That is what is going on in Sparkland. I am talking to myself in order to be not-crazy. Paradox?
What do you think, Spark?
I think life is full of paradoxes, and that's what makes it interesting.
Well put Spark. I knew I could count on you.
10 comments:
Oh, sorry Spark! I didn't realize you were on that bus. I'll try to tone it down next time. Just gimme a heads up, would you? ;)
I talk to myself all the time, it's the only time I get a sensible conversation with anyone.
I'm interested to know what a crazy-person's hair is like?
I talk to my cat. Does that mean I am talking to myself? She seems to listen...sometimes...
Hope your adrenaline levels drop! Being on high alert all the time can't be good.
Animal brain always lurks in the shadows. Sometimes he can be talked down, but other....
Once one a bus, there was this guy who went around the bus, sitting behind people and starting yelling in their ear.

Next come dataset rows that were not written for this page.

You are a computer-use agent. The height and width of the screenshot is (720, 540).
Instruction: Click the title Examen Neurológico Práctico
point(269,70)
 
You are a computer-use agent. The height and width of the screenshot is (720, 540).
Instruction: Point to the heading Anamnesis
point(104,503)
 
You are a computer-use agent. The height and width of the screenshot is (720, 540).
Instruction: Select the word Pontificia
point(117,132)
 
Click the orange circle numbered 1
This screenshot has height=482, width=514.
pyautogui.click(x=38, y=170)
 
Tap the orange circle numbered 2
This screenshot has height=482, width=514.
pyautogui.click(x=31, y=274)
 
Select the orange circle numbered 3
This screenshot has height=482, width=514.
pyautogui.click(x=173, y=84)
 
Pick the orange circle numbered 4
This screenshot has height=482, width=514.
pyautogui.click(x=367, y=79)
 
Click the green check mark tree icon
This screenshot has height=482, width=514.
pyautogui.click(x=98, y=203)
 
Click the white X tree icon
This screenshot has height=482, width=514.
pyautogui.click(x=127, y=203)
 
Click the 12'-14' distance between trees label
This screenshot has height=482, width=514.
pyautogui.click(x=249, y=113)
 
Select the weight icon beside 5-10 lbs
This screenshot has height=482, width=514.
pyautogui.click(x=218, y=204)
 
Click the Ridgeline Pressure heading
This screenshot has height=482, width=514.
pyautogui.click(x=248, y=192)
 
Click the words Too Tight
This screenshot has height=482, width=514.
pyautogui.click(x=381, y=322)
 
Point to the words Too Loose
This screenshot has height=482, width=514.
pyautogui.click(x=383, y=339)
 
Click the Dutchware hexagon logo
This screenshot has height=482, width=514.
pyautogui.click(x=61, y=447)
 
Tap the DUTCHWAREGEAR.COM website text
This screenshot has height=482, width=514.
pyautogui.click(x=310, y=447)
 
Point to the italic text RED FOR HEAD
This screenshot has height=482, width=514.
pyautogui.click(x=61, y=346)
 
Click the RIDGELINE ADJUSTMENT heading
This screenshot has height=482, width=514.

I used to see this guy a lot when I was taking the bus everyday after school. Only once did I see him do this crazy thing.
My self-counseling consists of a rather large group of wise, caring and combative selves.
That's scary, Spark. I had a bad experience on the commuter train a few years ago, when I was going downtown to school. I took the only seat available next to a glowering young man (he grudgingly moved a bag so I could sit.) I heard a clicking noise and looked down. He had a gun out and cocked it to show there were bullets inside. I got off at the approaching stop and found the MARTA police. He suggested I always sit up in the front car with the driver and that's what I did. I had a little trauma from that, too. By the end of two years though, I was driving to school and paying the huge parking money. I was over the public transportation by then. :) Glad you are OK!
DarcKnyt: LOL - Was that you relaxing with an espresso? ;-)
LL Cool Joe: It looked like he hadn't had a haircut in around 6 months. His hair was shaggy, frizzy, and flying everywhere.
Jenski: Happily I was only on an adrenaline high for one day. I'm pretty much back to normal now, just feeling more serious than usual.
Cats are in a grey area.
Ron: Animal brain says ANIMAL BRAIN RULES RRRRAAAARRRH!
wigsf: That sounds very unpleasant.
Granny Annie: In NLP theory our self is referred to as a "bus" full of inner selves who are competing for a chance to drive the bus. I find that to be a useful metaphor.
Lynn: Jeez! OK, your story beats mine hands down for scary/creepy. I'm glad nothing came of it. Wow. <:-o
I believe it's healthy to chat with yourself...I do it all the time. As long as you're not roaring f***!!! on city buses it's a good thing. :)
I know what you mean, too, about the body taking over. Funny, how your heart doesn't forget...emotional pain, fear, excitement...all of that. Sometimes it's actually a pleasant thing.
I hope you start feeling more pleasure from your animal brain rather than discomfort. :)
We can always count on Spark! :)
I know this "animal sense" you speak of. I've had a spat with PTSD too, after getting held up at gunpoint at the job I had before I met Darc. Scary stuff, and it's hard to break that cycle.
I'm so glad this guy didn't cause any actual harm. Bad enough dealing with the creepiness factor, but if he'd actually hurt someone, that animal sense would be much harder to argue with. Deer bolt for a reason!